Regrets: I've Had a Few

I regret that I haven't done much blogging this week.

Too much auditing to really blog.

But not as much as I regret that I didn't write anything about the flower pear trees of Morehead, KY while they were still flowering.

Morehead had a really beautiful white bloom of flowering pear trees this year. It was especially great at twilight.

But now the flowers are wilting and the seemingly ordinary green leaves have taken over.

But they won't be ordinary forever.

The leaves of the flowering pear tree change to a distinctive blood red at the end of the fall and the leaves of the flowering pear tend to change more unevenly than other trees.

The result is rows of flowering pear trees with red and green leaf patterns from the unequal changes. I thought I saw Dick Cheney's smirk in one of the flowering pear trees last year--the same smirk he used when he said Iraq would have 1,000 years of Democracy--or was that war.

Wednesday, April 09, 2008

Iraq's Getting Worse

The testimony from Petraeus is in, but the verdict is still the same. Despite the ability of American troops to suppress much of the violence, the situation continues to deteriorate. The bottom line is that the actions of the Iraqi government against the Mahdi Army have driven Iraq toward a civil war between the American-backed Government and the Shiite population as a whole. This isn't to deny that the surge led to some progress, but the progress is coming at the expense of an ever bigger future explosion.

Monday, April 07, 2008

Charlton Heston's Ashes

Too bad about Charlton Heston's death. Dying's usually a hard thing and Heston has been deteriorating for a long time.

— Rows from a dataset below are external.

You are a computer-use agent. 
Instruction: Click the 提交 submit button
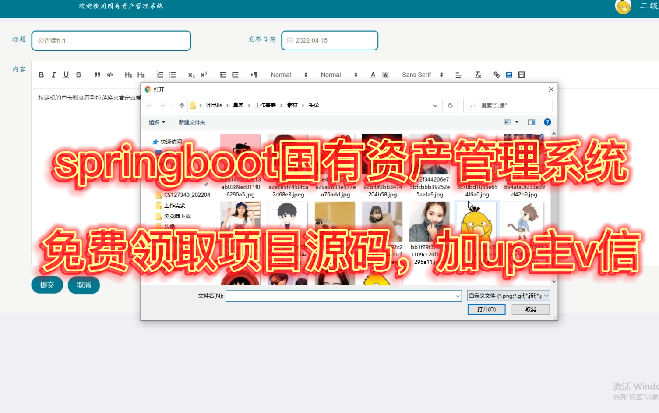tap(47, 285)
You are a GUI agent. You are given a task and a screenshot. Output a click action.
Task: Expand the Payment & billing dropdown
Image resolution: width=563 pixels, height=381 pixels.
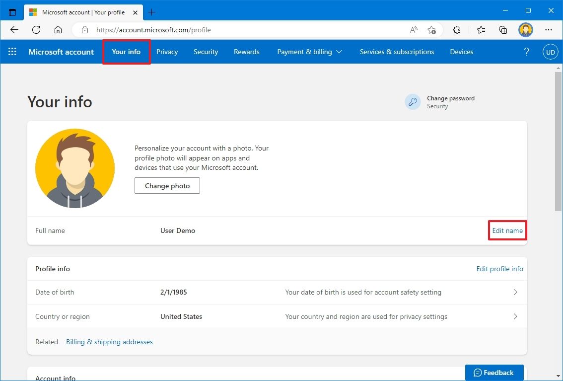pos(310,51)
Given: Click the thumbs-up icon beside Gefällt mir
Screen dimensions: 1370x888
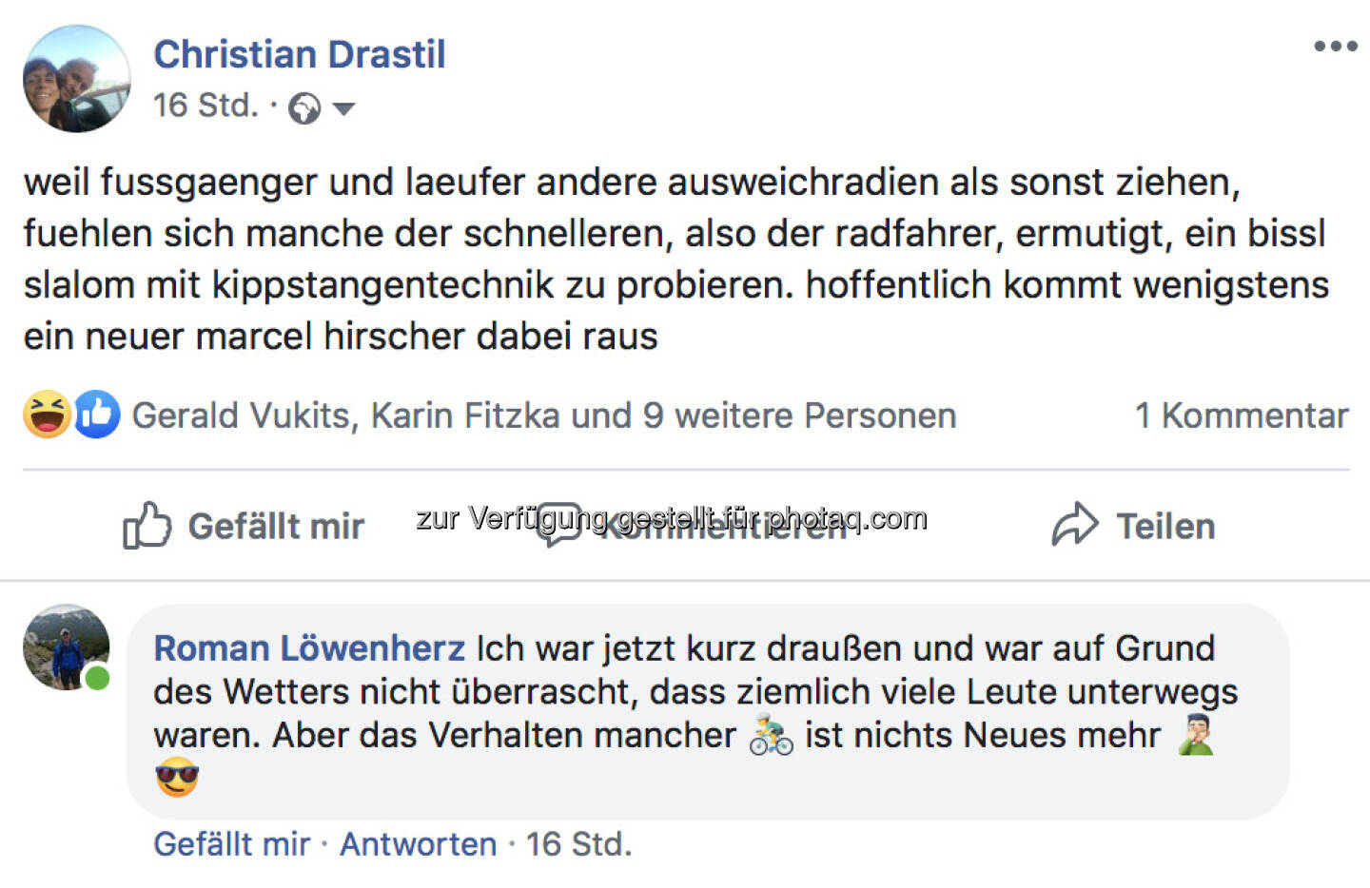Looking at the screenshot, I should [x=147, y=526].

It just so happens that I watched the first Planet of the Apes on Saturday. Interestingly, it was the boundlesssness of human desire that led Heston to undertake his space flight as a way to seek something "better than man." It was that some boundlessness that Heston's ape antagonist viewed as being responsible for humankind's demise as a species.

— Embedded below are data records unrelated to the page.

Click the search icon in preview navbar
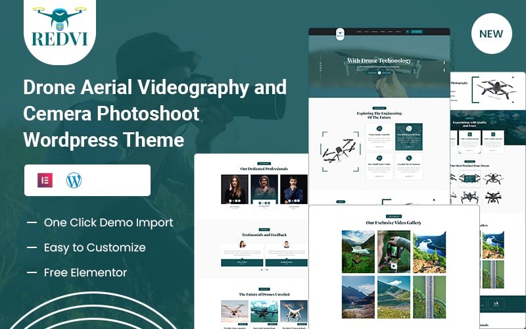Viewport: 526px width, 329px height. [408, 32]
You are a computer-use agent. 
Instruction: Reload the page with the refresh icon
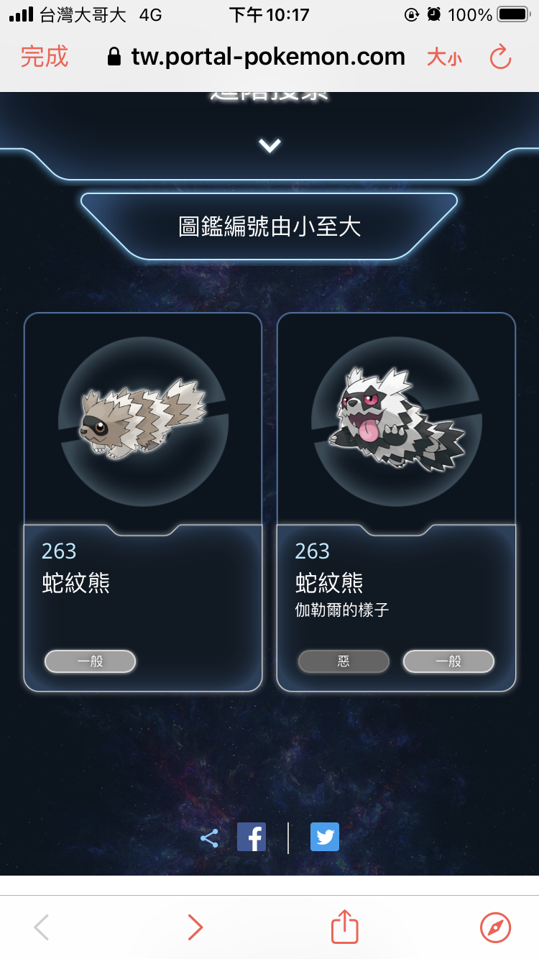[x=500, y=57]
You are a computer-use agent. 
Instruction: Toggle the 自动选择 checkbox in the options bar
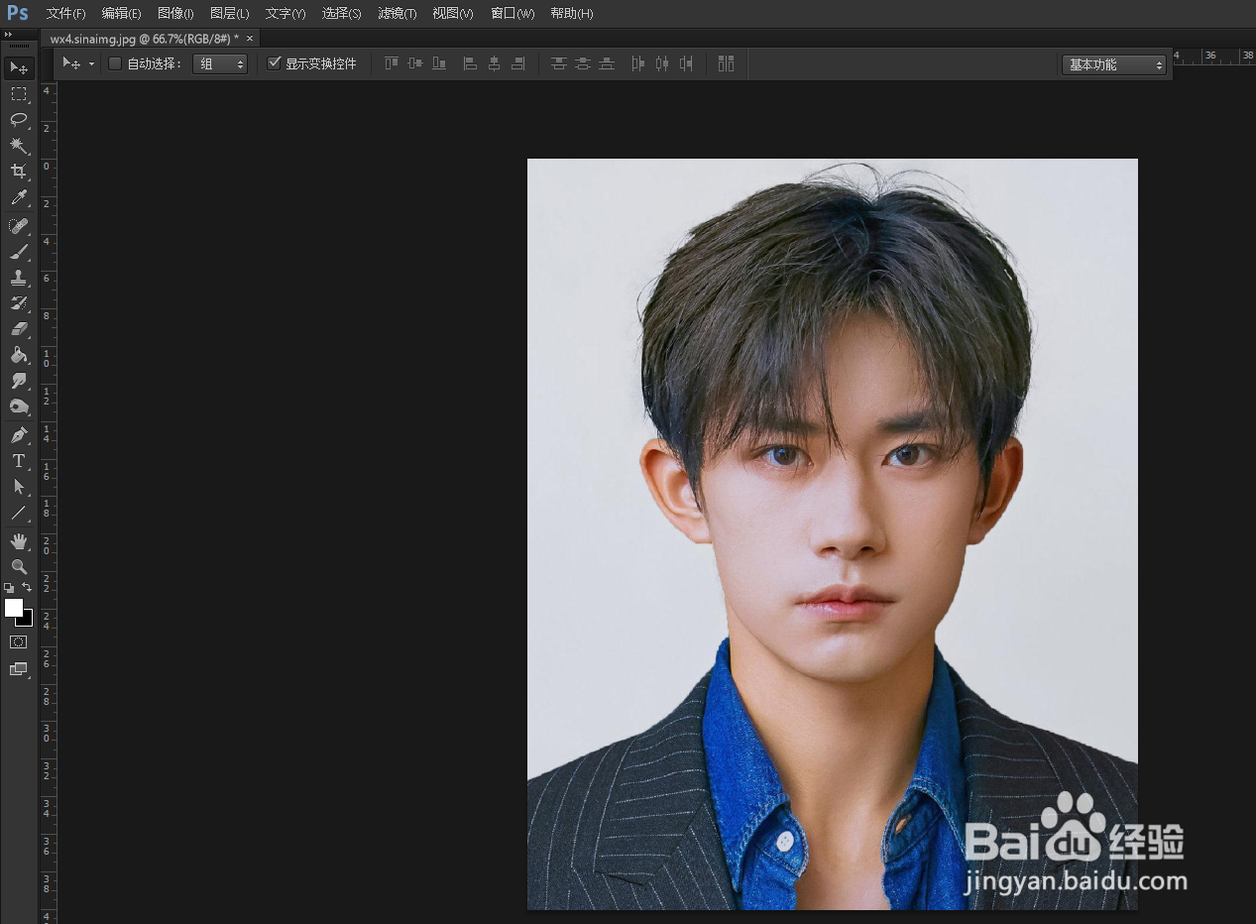point(114,62)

But I don't think human desire is boundless. Outside of European societies of the last four or five hundred years, evidence of that kind of limitless desire is relatively scarce.

In today's "advanced" societies, it's more the case that social authorities actually "bind" us by stimulating our desires in consumerist directions.

In contemporary American the more we desire, the more constrained we are.

Sunday, April 06, 2008

Auditing My Brains Out

It's spring, but blogging isn't really in the air at Red State Impressions. I'm working my brains out on the academic audit for the Government Program and haven't been able to think much about blogging. It's even worse with piano playing. I haven't looked at it for a week.